The Mirror Thief
- First edition
- Authors: Martin Seay
- Language: English
- Genre: fiction
- Publisher: Melville House
- Publication date: 2016
- ISBN: 9781612195599
- OCLC: 1004774853

= The Mirror Thief =

2016 novel by Martin Seay

The Mirror Thief is a 2016 debut novel authored by Martin Seay. "Set in three different versions of Venice (Italy, California, and Las Vegas) during three different time periods (16th century, mid-20th, early 21st)," it follows Mark Lawson's reading of The Mirror Thief, a book tied to Stanley Glass.

==Plot==
The plot is "set in three different versions of Venice (Italy, California, and Las Vegas) during three different time periods (16th century, mid-20th, early 21st)." It follows Curtis Stone as he looks for card counter Stanley Glass in Las Vegas, Nevada, but instead finds a book which "inspired" Glass's life called The Mirror Thief; this takes Stone into a mise en abyme through his reading.

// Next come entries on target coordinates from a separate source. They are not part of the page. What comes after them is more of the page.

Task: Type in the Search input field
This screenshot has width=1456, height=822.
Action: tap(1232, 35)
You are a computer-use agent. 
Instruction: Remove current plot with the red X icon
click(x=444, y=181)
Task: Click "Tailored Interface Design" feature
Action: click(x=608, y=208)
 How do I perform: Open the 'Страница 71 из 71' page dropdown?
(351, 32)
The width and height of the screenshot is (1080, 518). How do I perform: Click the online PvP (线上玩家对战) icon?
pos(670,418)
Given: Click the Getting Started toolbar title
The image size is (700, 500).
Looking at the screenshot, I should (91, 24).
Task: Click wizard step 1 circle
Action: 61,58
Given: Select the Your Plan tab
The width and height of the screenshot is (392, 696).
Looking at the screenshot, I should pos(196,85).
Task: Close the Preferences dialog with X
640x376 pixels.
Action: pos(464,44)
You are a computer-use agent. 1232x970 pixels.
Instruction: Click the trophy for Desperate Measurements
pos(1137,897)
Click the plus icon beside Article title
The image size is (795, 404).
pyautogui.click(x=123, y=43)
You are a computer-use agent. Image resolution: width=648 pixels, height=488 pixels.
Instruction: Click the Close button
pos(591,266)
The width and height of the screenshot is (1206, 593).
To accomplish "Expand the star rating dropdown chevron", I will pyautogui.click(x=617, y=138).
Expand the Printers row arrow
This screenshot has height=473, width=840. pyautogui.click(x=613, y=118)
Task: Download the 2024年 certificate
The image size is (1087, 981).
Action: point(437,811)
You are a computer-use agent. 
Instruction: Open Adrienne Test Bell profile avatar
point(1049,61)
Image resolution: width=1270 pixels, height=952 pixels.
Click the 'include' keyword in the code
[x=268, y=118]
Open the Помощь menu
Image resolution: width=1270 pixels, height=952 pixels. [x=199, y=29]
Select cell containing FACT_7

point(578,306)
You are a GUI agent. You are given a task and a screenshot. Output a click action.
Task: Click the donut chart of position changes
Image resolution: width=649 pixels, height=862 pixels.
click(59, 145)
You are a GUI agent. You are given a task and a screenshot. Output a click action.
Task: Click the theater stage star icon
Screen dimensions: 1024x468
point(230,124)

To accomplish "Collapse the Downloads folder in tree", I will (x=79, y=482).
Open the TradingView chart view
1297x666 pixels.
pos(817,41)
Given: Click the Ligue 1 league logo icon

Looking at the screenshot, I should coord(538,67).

In a review for The Guardian, Mark Lawson noted that "Topics under consideration range from why bingo is a fascist game, through penetrating reflections on the poetry of Ezra Pound and techniques of glass-making, to the visual resemblance between the French philosopher Michel Foucault and the Greek-American actor Telly Savalas."

==Critical reception==
The novel received good reviews from The New York Times and The Guardian.